On Tue, Mar 31, 2015 at 03:52:06PM +0300, Ilya Verbin wrote:
> > What is the reason to register and allocate these one at a time, rather than
> > using one struct target_mem_desc with one tgt->array for all splay tree
> > nodes registered from one image?
> > Perhaps you would just use tgt_start of 0 and tgt_end of 0 too (to make it
> > clear it is special) and just use tgt_offset relative to that (i.e.
> > absolute), but having to malloc each node individually and having to malloc
> > a target_mem_desc for each one sounds expensive.
> > Everything is freed just once anyway, isn't it?
>
> Here is WIP patch, does this look like what you suggested? It works fine with
> functions, however I'm not sure what to do with variables. Will gomp_map_vars
> work when tgt_start and tgt_end are equal to 0?
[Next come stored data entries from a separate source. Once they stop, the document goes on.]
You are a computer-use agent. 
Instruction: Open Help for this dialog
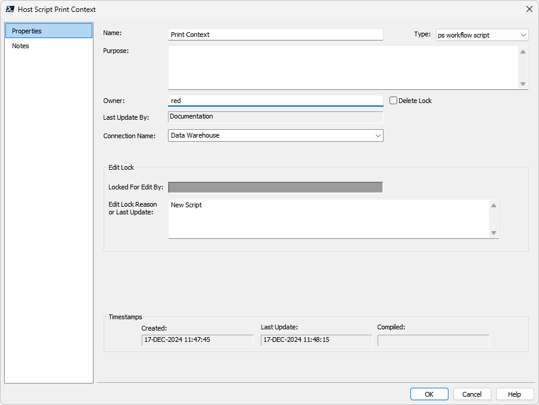click(x=515, y=394)
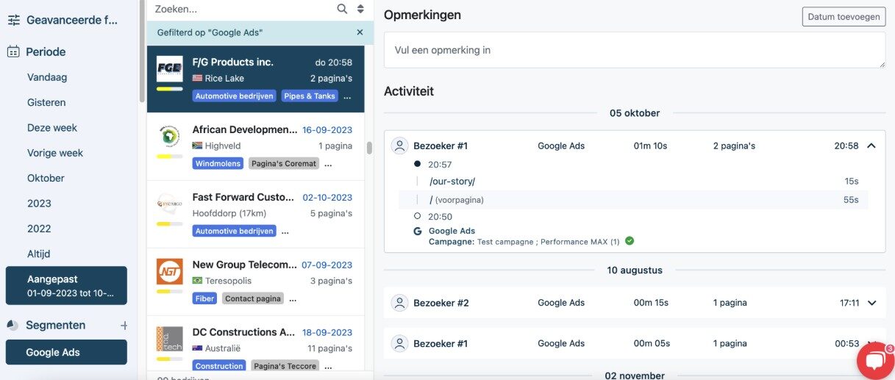Select the Vorige week period
This screenshot has width=895, height=380.
(x=55, y=153)
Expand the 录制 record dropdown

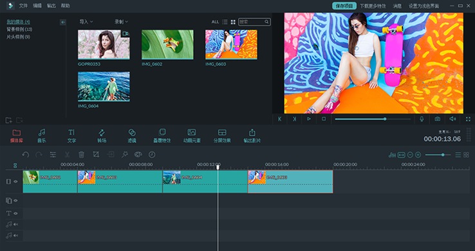[121, 21]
Can you explain what you are afraid of? The mapped images (both their
mapping and unmapping) are done in pairs, and in a valid program the
addresses shouldn't be already mapped when the image is mapped in etc.
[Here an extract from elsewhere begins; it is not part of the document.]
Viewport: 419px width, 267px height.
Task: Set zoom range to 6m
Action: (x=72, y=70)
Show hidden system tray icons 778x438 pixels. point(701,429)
So, for gomp_map_vars, the var allocations should just be the pre-existing
mappings, i.e.
splay_tree_key n = splay_tree_lookup (&mm->splay_tree, &cur_node);
if (n)
{
tgt->list[i] = n;
gomp_map_vars_existing (n, &cur_node, kind & typemask);
}
case and
if (is_target)
{
for (i = 0; i < mapnum; i++)
{
if (tgt->list[i] == NULL)
cur_node.tgt_offset = (uintptr_t) NULL;
else
cur_node.tgt_offset = tgt->list[i]->tgt->tgt_start
+ tgt->list[i]->tgt_offset;
/* FIXME: see above FIXME comment. */
devicep->host2dev_func (devicep->target_id,
(void *) (tgt->tgt_start
+ i * sizeof (void *)),
(void *) &cur_node.tgt_offset,
sizeof (void *));
}
}
at the end. tgt->list[i] will be non-NULL, tgt->list[i]->tgt->tgt_start
will be 0, but tgt->list[i]->tgt_offset will be absolute and so should DTRT.
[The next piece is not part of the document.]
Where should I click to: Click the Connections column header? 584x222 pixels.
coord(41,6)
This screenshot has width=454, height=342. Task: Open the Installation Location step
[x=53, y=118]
> + for (i = 0; i < num_vars; i++)
> + {
> + struct addr_pair host_addr;
> + host_addr.start = (uintptr_t) host_var_table[i*2];
> + host_addr.end = host_addr.start + (uintptr_t) host_var_table[i*2+1];
Formatting, spaces around + or *. But, as said earlier, I don't see why
this wouldn't work for variables too.